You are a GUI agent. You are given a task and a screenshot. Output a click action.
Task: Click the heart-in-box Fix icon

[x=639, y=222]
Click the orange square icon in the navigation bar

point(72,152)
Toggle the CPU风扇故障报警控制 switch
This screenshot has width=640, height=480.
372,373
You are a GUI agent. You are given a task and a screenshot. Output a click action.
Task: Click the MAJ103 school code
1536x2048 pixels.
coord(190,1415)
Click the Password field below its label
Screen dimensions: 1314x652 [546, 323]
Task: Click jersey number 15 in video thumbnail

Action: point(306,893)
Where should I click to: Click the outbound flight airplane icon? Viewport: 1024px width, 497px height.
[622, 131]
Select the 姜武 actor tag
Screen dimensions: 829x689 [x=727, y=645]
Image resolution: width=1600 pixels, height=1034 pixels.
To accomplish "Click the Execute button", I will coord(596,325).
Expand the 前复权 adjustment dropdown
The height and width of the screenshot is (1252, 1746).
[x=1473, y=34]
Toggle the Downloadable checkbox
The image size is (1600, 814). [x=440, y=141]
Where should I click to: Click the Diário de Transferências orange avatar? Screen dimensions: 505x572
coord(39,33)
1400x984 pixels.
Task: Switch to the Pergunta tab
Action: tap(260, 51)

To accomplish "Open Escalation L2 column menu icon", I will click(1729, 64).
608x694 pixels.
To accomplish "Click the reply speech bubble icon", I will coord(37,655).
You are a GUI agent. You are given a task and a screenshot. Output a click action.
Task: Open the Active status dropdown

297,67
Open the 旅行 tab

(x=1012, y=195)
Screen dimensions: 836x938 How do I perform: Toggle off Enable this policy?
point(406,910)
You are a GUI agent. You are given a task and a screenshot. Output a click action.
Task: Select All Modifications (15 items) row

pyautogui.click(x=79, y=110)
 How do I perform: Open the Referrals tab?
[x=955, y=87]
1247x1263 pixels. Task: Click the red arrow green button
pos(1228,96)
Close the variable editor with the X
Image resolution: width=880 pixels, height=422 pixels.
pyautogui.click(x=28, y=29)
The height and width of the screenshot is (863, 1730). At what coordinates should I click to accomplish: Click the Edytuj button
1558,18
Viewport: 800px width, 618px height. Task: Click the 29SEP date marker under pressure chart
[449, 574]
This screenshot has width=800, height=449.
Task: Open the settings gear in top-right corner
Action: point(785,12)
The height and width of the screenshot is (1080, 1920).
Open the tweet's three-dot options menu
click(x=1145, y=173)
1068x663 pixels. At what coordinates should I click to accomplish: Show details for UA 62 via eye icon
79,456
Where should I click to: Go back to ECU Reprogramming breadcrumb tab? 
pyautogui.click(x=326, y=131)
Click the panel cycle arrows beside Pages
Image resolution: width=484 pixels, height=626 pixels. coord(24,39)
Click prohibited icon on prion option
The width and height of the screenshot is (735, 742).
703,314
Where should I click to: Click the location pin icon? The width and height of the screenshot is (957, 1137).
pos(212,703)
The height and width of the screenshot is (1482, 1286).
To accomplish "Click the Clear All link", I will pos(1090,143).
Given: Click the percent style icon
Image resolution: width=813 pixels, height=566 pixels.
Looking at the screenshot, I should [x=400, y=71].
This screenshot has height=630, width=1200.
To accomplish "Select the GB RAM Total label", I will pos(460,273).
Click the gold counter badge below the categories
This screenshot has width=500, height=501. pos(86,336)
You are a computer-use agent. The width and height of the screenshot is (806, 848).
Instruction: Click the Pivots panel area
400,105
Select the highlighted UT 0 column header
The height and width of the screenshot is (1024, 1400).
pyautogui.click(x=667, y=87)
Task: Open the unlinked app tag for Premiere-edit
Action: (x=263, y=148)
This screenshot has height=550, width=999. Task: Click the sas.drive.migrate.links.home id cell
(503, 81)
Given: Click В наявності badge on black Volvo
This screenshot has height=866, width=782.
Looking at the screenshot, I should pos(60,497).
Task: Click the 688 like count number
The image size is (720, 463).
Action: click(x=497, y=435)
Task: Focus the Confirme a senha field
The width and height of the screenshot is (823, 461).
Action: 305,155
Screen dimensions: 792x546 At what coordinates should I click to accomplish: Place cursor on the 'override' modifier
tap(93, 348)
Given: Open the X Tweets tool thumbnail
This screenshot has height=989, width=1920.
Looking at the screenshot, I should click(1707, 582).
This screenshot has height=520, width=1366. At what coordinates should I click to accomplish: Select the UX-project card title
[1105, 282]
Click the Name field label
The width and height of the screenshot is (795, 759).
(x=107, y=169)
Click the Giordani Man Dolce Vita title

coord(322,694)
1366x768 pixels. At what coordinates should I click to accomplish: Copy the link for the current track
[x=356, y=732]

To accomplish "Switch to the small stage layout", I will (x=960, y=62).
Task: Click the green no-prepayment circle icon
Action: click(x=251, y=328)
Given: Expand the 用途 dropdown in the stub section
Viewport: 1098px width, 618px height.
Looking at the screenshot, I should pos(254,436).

________________

* **What you will do**
Repeat the lines above with every word intact.

* **Completed exercise**
You are a GUI agent. You are given a task and a screenshot. Output a click action.
Task: Click the heart-in-box Fix icon

[x=639, y=222]
Click the orange square icon in the navigation bar

point(72,152)
Toggle the CPU风扇故障报警控制 switch
This screenshot has width=640, height=480.
372,373
You are a GUI agent. You are given a task and a screenshot. Output a click action.
Task: Click the MAJ103 school code
1536x2048 pixels.
coord(190,1415)
Click the Password field below its label
Screen dimensions: 1314x652 [546, 323]
Task: Click jersey number 15 in video thumbnail

Action: point(306,893)
Where should I click to: Click the outbound flight airplane icon? Viewport: 1024px width, 497px height.
[622, 131]
Select the 姜武 actor tag
Screen dimensions: 829x689 [x=727, y=645]
Image resolution: width=1600 pixels, height=1034 pixels.
To accomplish "Click the Execute button", I will coord(596,325).
Expand the 前复权 adjustment dropdown
The height and width of the screenshot is (1252, 1746).
[x=1473, y=34]
Toggle the Downloadable checkbox
The image size is (1600, 814). [x=440, y=141]
Where should I click to: Click the Diário de Transferências orange avatar? Screen dimensions: 505x572
coord(39,33)
1400x984 pixels.
Task: Switch to the Pergunta tab
Action: tap(260, 51)

To accomplish "Open Escalation L2 column menu icon", I will click(1729, 64).
608x694 pixels.
To accomplish "Click the reply speech bubble icon", I will coord(37,655).
You are a GUI agent. You are given a task and a screenshot. Output a click action.
Task: Open the Active status dropdown

297,67
Open the 旅行 tab

(x=1012, y=195)
Screen dimensions: 836x938 How do I perform: Toggle off Enable this policy?
point(406,910)
You are a GUI agent. You are given a task and a screenshot. Output a click action.
Task: Select All Modifications (15 items) row

pyautogui.click(x=79, y=110)
 How do I perform: Open the Referrals tab?
[x=955, y=87]
1247x1263 pixels. Task: Click the red arrow green button
pos(1228,96)
Close the variable editor with the X
Image resolution: width=880 pixels, height=422 pixels.
pyautogui.click(x=28, y=29)
The height and width of the screenshot is (863, 1730). At what coordinates should I click to accomplish: Click the Edytuj button
1558,18
Viewport: 800px width, 618px height. Task: Click the 29SEP date marker under pressure chart
[449, 574]
This screenshot has width=800, height=449.
Task: Open the settings gear in top-right corner
Action: point(785,12)
The height and width of the screenshot is (1080, 1920).
Open the tweet's three-dot options menu
click(x=1145, y=173)
1068x663 pixels. At what coordinates should I click to accomplish: Show details for UA 62 via eye icon
79,456
Where should I click to: Go back to ECU Reprogramming breadcrumb tab? 
pyautogui.click(x=326, y=131)
Click the panel cycle arrows beside Pages
Image resolution: width=484 pixels, height=626 pixels. coord(24,39)
Click prohibited icon on prion option
The width and height of the screenshot is (735, 742).
703,314
Where should I click to: Click the location pin icon? The width and height of the screenshot is (957, 1137).
pos(212,703)
The height and width of the screenshot is (1482, 1286).
To accomplish "Click the Clear All link", I will pos(1090,143).
Given: Click the percent style icon
Image resolution: width=813 pixels, height=566 pixels.
Looking at the screenshot, I should [x=400, y=71].
This screenshot has height=630, width=1200.
To accomplish "Select the GB RAM Total label", I will pos(460,273).
Click the gold counter badge below the categories
This screenshot has width=500, height=501. pos(86,336)
You are a computer-use agent. The width and height of the screenshot is (806, 848).
Instruction: Click the Pivots panel area
400,105
Select the highlighted UT 0 column header
The height and width of the screenshot is (1024, 1400).
pyautogui.click(x=667, y=87)
Task: Open the unlinked app tag for Premiere-edit
Action: (x=263, y=148)
This screenshot has height=550, width=999. Task: Click the sas.drive.migrate.links.home id cell
(503, 81)
Given: Click В наявності badge on black Volvo
This screenshot has height=866, width=782.
Looking at the screenshot, I should pos(60,497).
Task: Click the 688 like count number
The image size is (720, 463).
Action: click(x=497, y=435)
Task: Focus the Confirme a senha field
The width and height of the screenshot is (823, 461).
Action: 305,155
Screen dimensions: 792x546 At what coordinates should I click to accomplish: Place cursor on the 'override' modifier
tap(93, 348)
Given: Open the X Tweets tool thumbnail
This screenshot has height=989, width=1920.
Looking at the screenshot, I should click(1707, 582).
This screenshot has height=520, width=1366. At what coordinates should I click to accomplish: Select the UX-project card title
[1105, 282]
Click the Name field label
The width and height of the screenshot is (795, 759).
(x=107, y=169)
Click the Giordani Man Dolce Vita title

coord(322,694)
1366x768 pixels. At what coordinates should I click to accomplish: Copy the link for the current track
[x=356, y=732]

To accomplish "Switch to the small stage layout", I will (x=960, y=62).
Task: Click the green no-prepayment circle icon
Action: click(x=251, y=328)
Given: Expand the 用途 dropdown in the stub section
Viewport: 1098px width, 618px height.
Looking at the screenshot, I should pos(254,436).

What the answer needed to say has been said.